De gehoorzaamheid der Rechabieten aan Juda tot voorbeeld gegeven
1 HET woord, dat tot Jeremia geschied is van den HEERE, in de dagen van Jojakim, den zoon van Josia, den koning van Juda, zeggende:
2 Ga henen tot der Rechabieten huis, en spreek met hen, en breng hen in des HEEREN huis, in een der kameren, en geef hun wijn te drinken.
3 Toen nam ik Jaäzanja, den zoon van Jeremia, den zoon van Habazzinja, mitsgaders zijn broederen, en al zijn zonen, en het ganse huis der Rechabieten;
4 En bracht hen in des HEEREN huis, in de kamer der zonen van Hanan, den zoon van Jigdalia, den man Gods; welke is bij de kamer der oversten, die daar is boven de kamer van Maäseja, den zoon van Sallum, den dorpelbewaarder.
5 En ik zette den kinderen van het huis der Rechabieten koppen vol wijn en bekers voor; en ik zeide tot hen: Drinkt wijn.
6 Maar zij zeiden: Wij zullen geen wijn drinken; want Jonadab, de zoon van Rechab, onze vader, heeft ons geboden, zeggende: Gijlieden zult geen wijn drinken, gij, noch uw kinderen, tot in eeuwigheid.
7 Ook zult gijlieden geen huis bouwen, noch zaad zaaien, noch wijngaard planten, noch hebben; maar gij zult in tenten wonen al uw dagen; opdat gij veel dagen leeft in het land, alwaar gij als vreemdeling verkeert.
8 Zo hebben wij der stemme van Jonadab, den zoon van Rechab, onzen vader, gehoorzaamd in alles, wat hij ons geboden heeft; zodat wij geen wijn drinken al onze dagen, wij, onze vrouwen, onze zonen, en onze dochteren;
9 En dat wij geen huizen bouwen tot onze woning; ook hebben wij geen wijngaard, noch veld, noch zaad;
10 En wij hebben in tenten gewoond; alzo hebben wij gehoord en gedaan naar alles, wat ons onze vader Jonadab geboden heeft.

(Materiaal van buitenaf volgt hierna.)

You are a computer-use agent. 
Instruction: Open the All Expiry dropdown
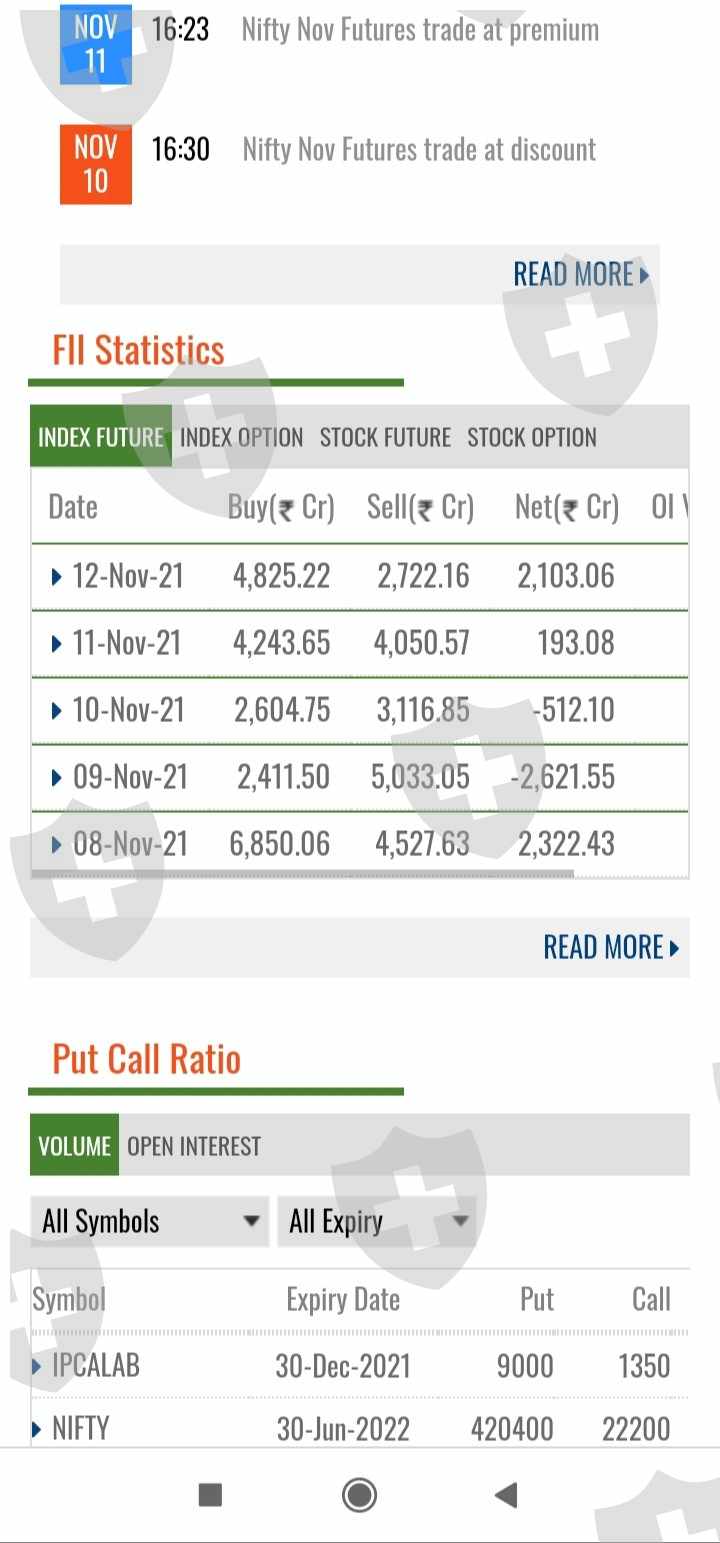377,1221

11 Maar het is geschied, als Nebukadrezar, de koning van Babel, naar dit land optoog, dat wij zeiden: Komt, en laat ons naar Jeruzalem trekken vanwege het heir der Chaldeeën, en vanwege het heir der Syriërs; alzo zijn wij te Jeruzalem gebleven.
12 Toen geschiedde des HEEREN woord tot Jeremia, zeggende:
13 Zo zegt de HEERE der heirscharen, de God Israëls: Ga henen en zeg tot de mannen van Juda en tot de inwoners van Jeruzalem: Zult gijlieden geen tucht aannemen, dat gij hoort naar Mijn woorden? spreekt de HEERE.

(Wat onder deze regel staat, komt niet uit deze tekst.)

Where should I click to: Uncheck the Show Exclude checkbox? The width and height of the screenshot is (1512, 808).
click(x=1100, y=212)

14 De woorden van Jonadab, den zoon van Rechab, die hij zijn kinderen geboden heeft, dat zij geen wijn zouden drinken, zijn bevestigd; want zij hebben geen gedronken tot op dezen dag, maar het gebod huns vaders gehoord; en Ik heb tot ulieden gesproken, vroeg op zijnde en sprekende, maar gij hebt naar Mij niet gehoord.
15 En Ik heb tot u gezonden al Mijn knechten, de profeten, vroeg op zijnde en zendende, om te zeggen: Bekeert u toch, een iegelijk van zijn bozen weg, en maakt uw handelingen goed, en wandelt andere goden niet na, om hen te dienen, zo zult gij in het land blijven, dat Ik u en uw vaderen gegeven heb; maar gij hebt uw oor niet geneigd, en naar Mij niet gehoord.

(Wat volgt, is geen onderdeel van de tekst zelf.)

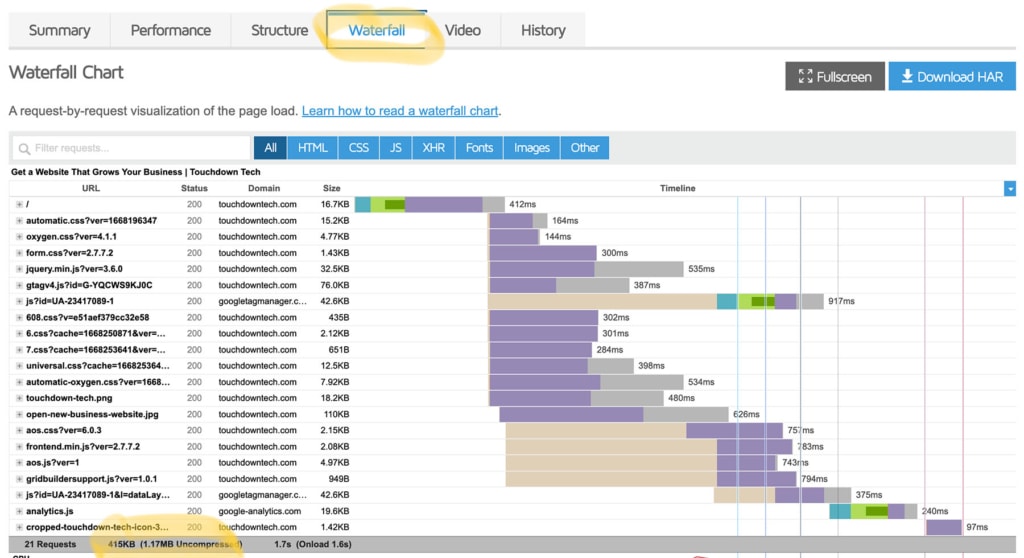1024x558 pixels.
Task: Open the History tab
Action: 543,30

16 Dewijl dan de kinderen van Jonadab, den zoon van Rechab, het gebod huns vaders, dat hij hun geboden heeft, bevestigd hebben, maar dit volk naar Mij niet hoort;
17 Daarom alzo zegt de HEERE, de God der heirscharen, de God Israëls: Ziet, Ik zal over Juda en over alle inwoners van Jeruzalem brengen al het kwaad, dat Ik tegen hen gesproken heb; omdat Ik tot hen gesproken heb, maar zij niet gehoord hebben, en Ik tot hen geroepen heb, maar zij niet hebben geantwoord.
18 Tot het huis nu der Rechabieten zeide Jeremia: Zo zegt de HEERE der heirscharen, de God Israëls: Omdat gijlieden het gebod van uw vader Jonadab zijt gehoorzaam geweest, en hebt al zijn geboden bewaard, en gedaan naar alles, wat hij ulieden geboden heeft;
19 Daarom alzo zegt de HEERE der heirscharen, de God Israëls: Er zal Jonadab, den zoon van Rechab, niet worden afgesneden een man, die voor Mijn aangezicht sta, al de dagen.